→ **Texte proposé**:
--------------------------------

L’œuvre exégétique

dessin Audrey Parr - D.R.
dessin Audrey Parr – D.R.

Demeuré longtemps dans l’ombre, le versant exégétique de l’œuvre de Claudel est pourtant le plus volumineux et à bien des égards le plus fascinant.

Claudel date de 1928 sa plongée dans la Bible : l’œuvre dramatique est alors considérée comme achevée, et, à la faveur d’une commande sur l’Apocalypse, Claudel choisit de s’adonner tout entier à sa passion de « l’Écriture sainte » qui l’occupera jusqu’à ses derniers jours.

En réalité, si les grands commentaires bibliques sont en effet composés à partir des années 1930, c’est dans les premières années du siècle qu’il faut en chercher les prémisses. Dès 1910, en effet, Claudel rédige pour Gabriel Frizeau une première « Note sur les Anges », qui fait suite à un « Abrégé de toute la doctrine chrétienne » composé en 1906 et distribué au réseau d’amis récemment convertis ou sur le point de se convertir (dont Gide fait alors partie). En 1913, il travaille à trois textes – « Les trois premiers jours de la Genèse », « Du lieu et de la condition des corps ressuscités » et « La Physique de l’eucharistie » ; puis, en 1917, dans un cahier intitulé « Les eaux dans l’Écriture sainte », il entreprend un relevé de tous les passages de la Bible consacrés à l’eau. Ces premiers textes, dont la plupart sont restés longtemps inédits, laissent déjà entrevoir les principales orientations de l’écriture des grands commentaires exégétiques claudéliens des années 1930 et 1940 (« exégétique », ici, doit être pris dans un sens large, et on a l’habitude – fâcheuse ? – de ranger sous cette étiquette l’ensemble des textes de Claudel ayant trait à une matière religieuse ou biblique) :

  • une orientation exégétique, d’abord, où se manifeste l’originalité de Claudel. En accord avec la tradition de l’Église, Claudel postule que l’Esprit saint est « l’unique auteur » de l’ensemble de la Bible et que, par conséquent, chaque mot, chaque expression a de l’importance. Usant du principe de la concordance, il rapproche les différents textes de la Bible afin d’éclairer le sens des mots utilisés, retrouvant ainsi les principes de l’exégèse patristique et médiévale. Loin de se contenter de l’explicitation du sens littéral des textes, il explore leur signification allégorique, typologique (en quoi l’Ancien Testament préfigure-t-il le Nouveau ?) ou morale (en quoi le texte biblique s’adresse à chaque croyant en lui parlant de réalités spirituelles qui le concernent ?). Cette méthode, qui paraît hors d’âge et un peu ridicule à bon nombre de ses contemporains (notamment les tenants de l’exégèse « scientifique » alors à l’honneur), fait de Claudel un précurseur du renouveau des études patristiques au XXe siècle.

--------------------------------

→ **Données affichées**:

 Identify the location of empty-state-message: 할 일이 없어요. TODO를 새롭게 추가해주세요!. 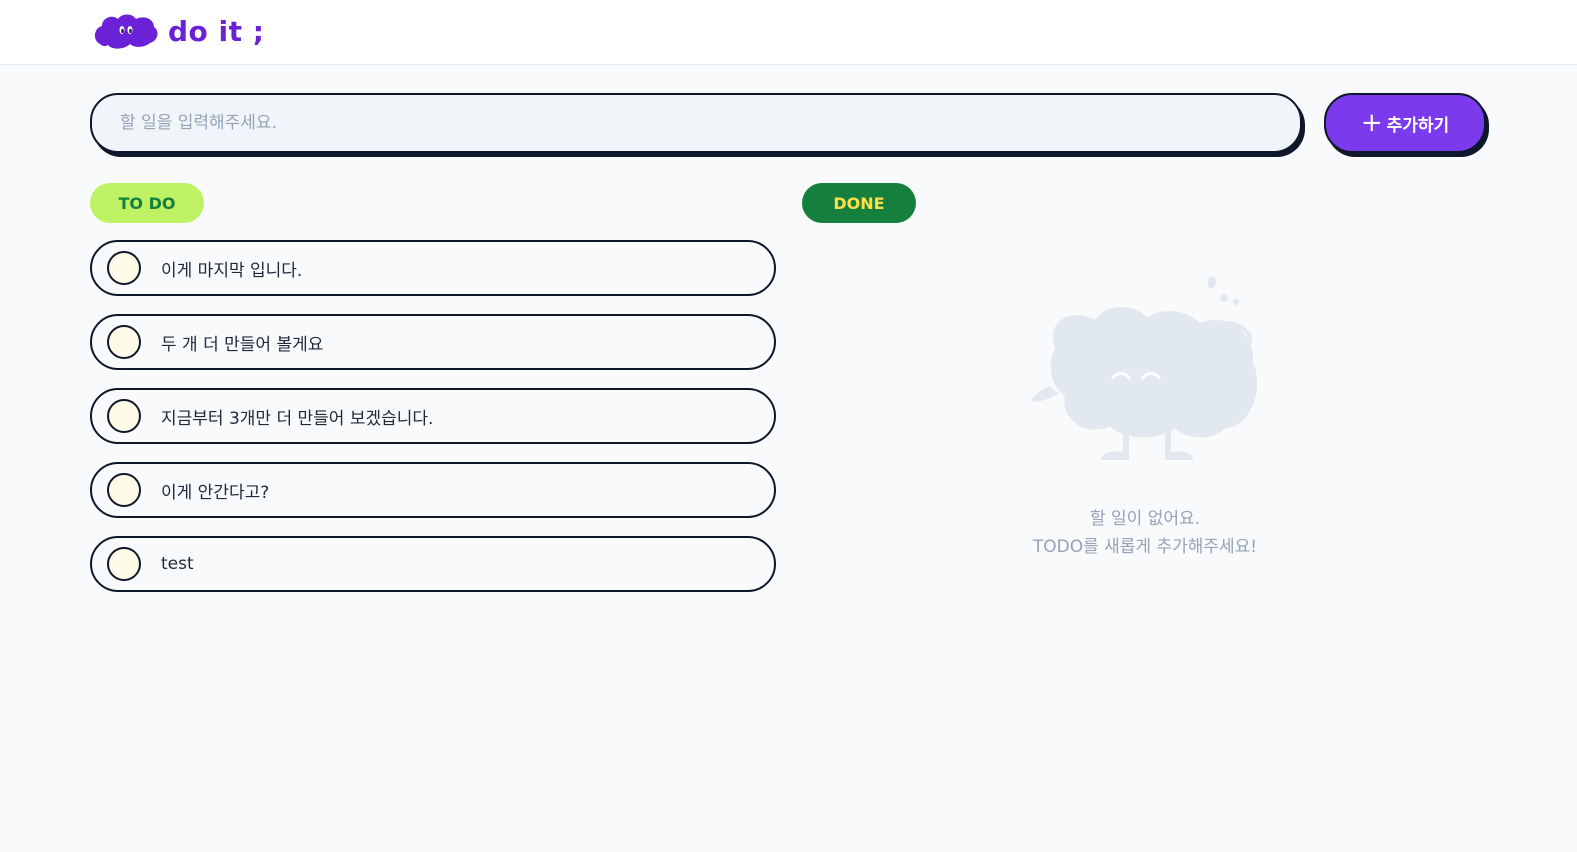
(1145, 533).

--------------------------------

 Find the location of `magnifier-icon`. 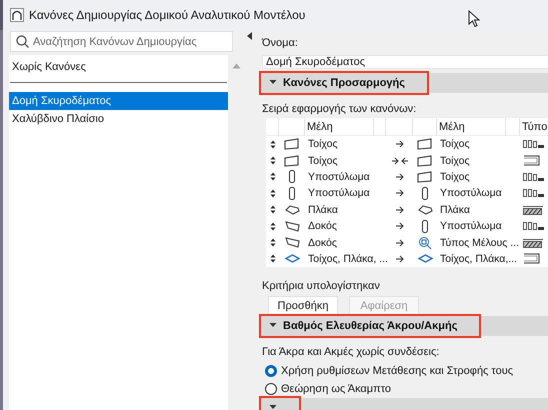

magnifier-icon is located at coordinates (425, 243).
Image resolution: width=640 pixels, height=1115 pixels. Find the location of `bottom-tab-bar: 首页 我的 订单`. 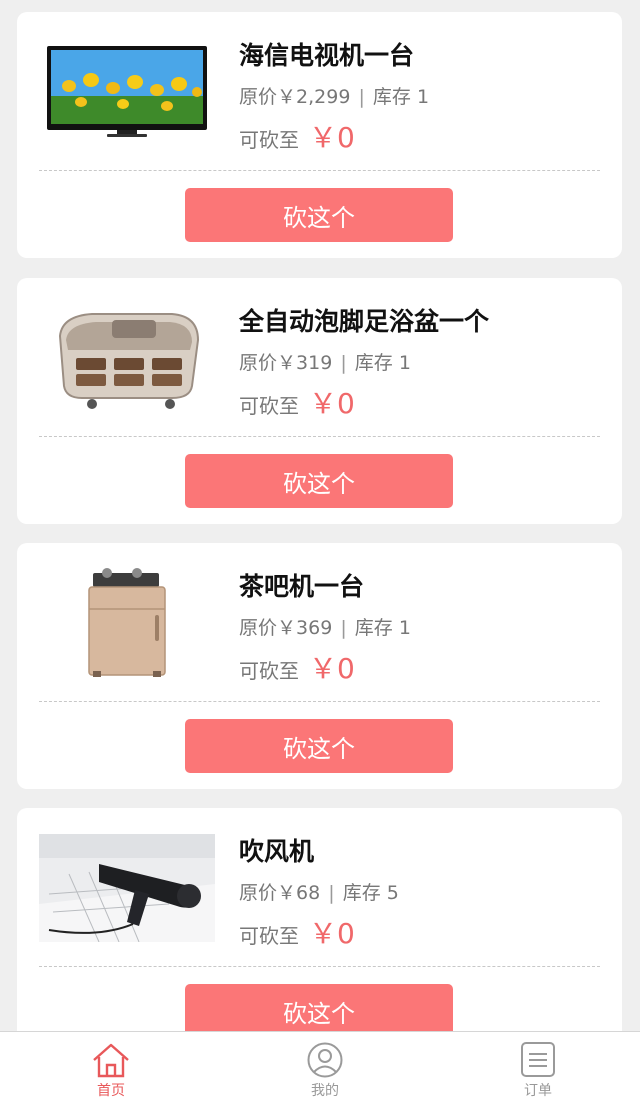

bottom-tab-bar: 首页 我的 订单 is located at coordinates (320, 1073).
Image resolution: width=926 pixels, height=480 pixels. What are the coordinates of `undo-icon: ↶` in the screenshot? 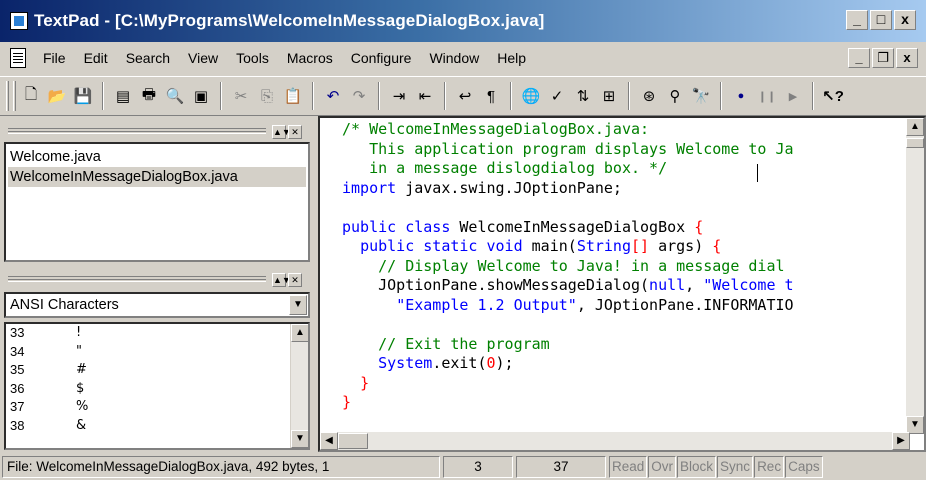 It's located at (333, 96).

--------------------------------

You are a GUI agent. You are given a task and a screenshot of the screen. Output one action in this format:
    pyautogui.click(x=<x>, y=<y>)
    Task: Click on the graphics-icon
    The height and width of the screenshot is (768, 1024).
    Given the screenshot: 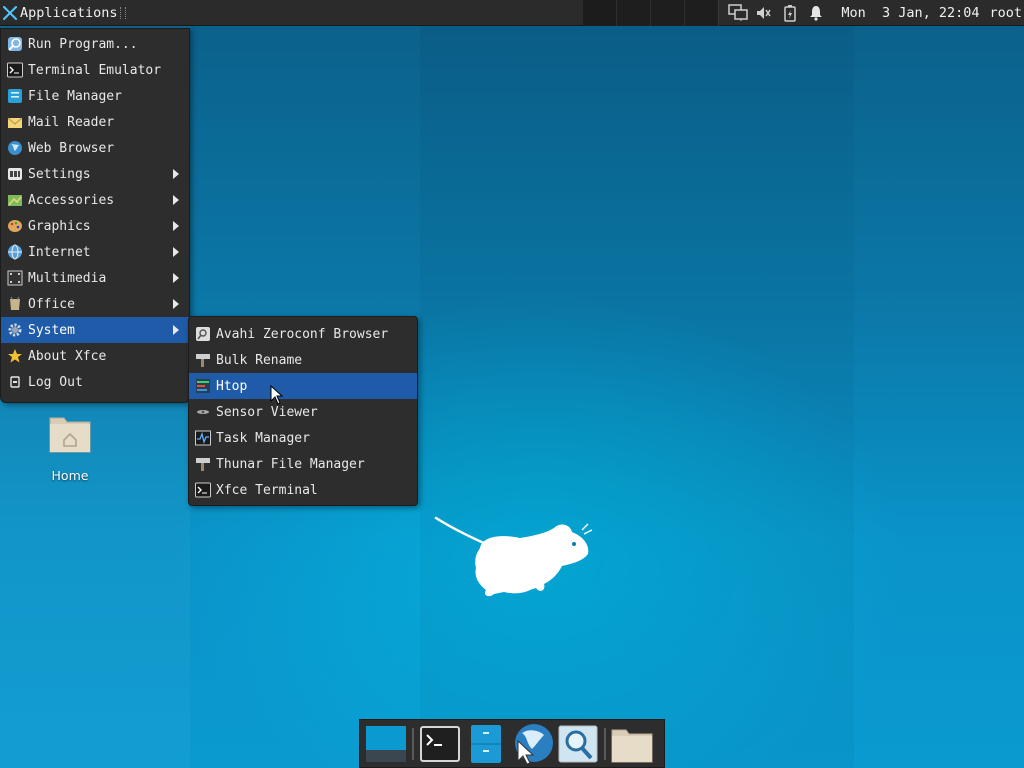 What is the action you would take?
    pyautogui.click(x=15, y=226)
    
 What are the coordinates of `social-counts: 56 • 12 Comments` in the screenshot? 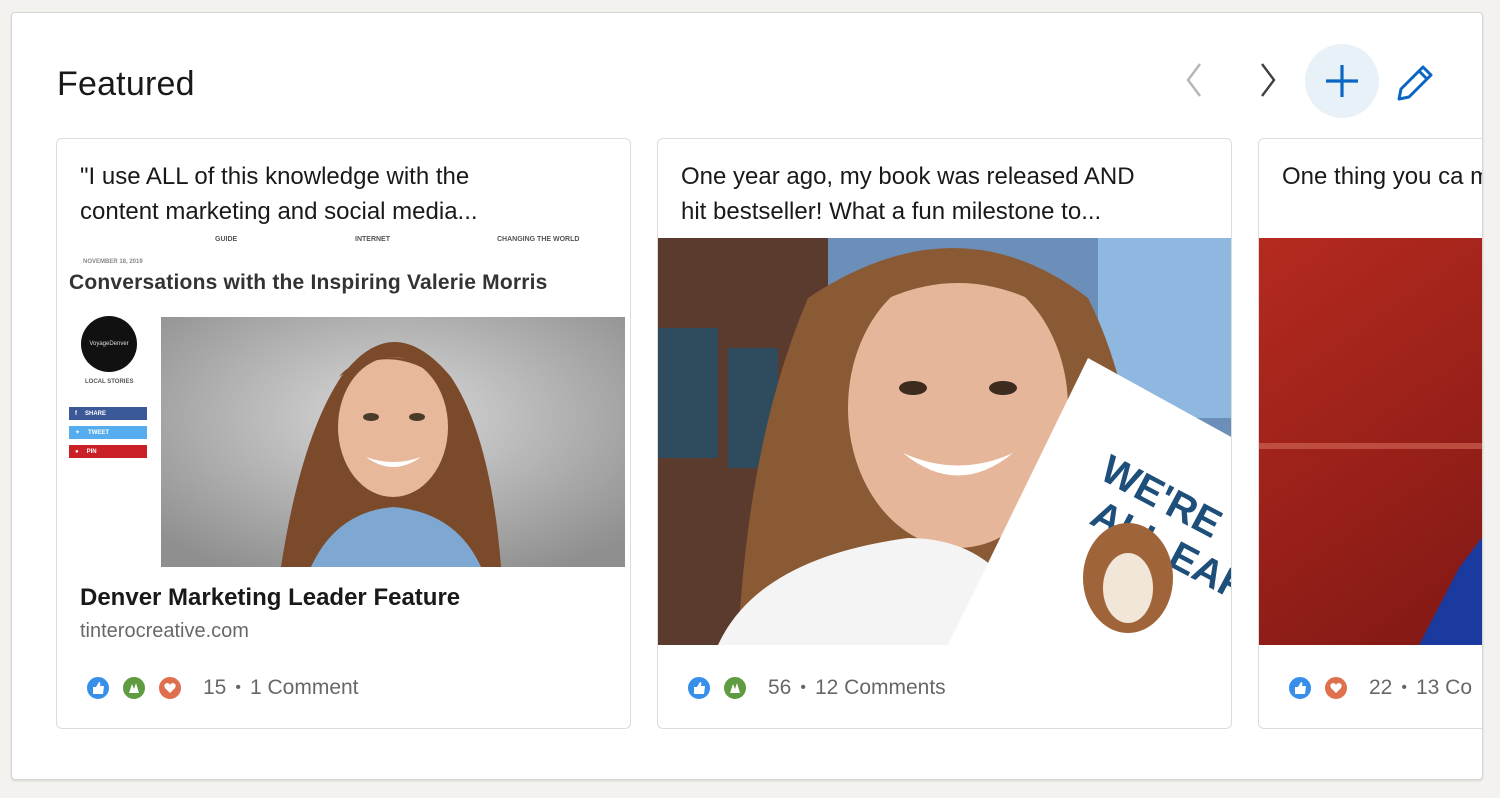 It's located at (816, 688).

--------------------------------

→ **Objectif**:
Recopiez le passage du texte proposé qui s’ouvre sur les mots contenant « L’œuvre exégétique » et se clôt sur « le plus fascinant. », en substituant « biblique » à « exégétique ».

→ **Résultat attendu**:
L’œuvre biblique

dessin Audrey Parr - D.R.
dessin Audrey Parr – D.R.

Demeuré longtemps dans l’ombre, le versant biblique de l’œuvre de Claudel est pourtant le plus volumineux et à bien des égards le plus fascinant.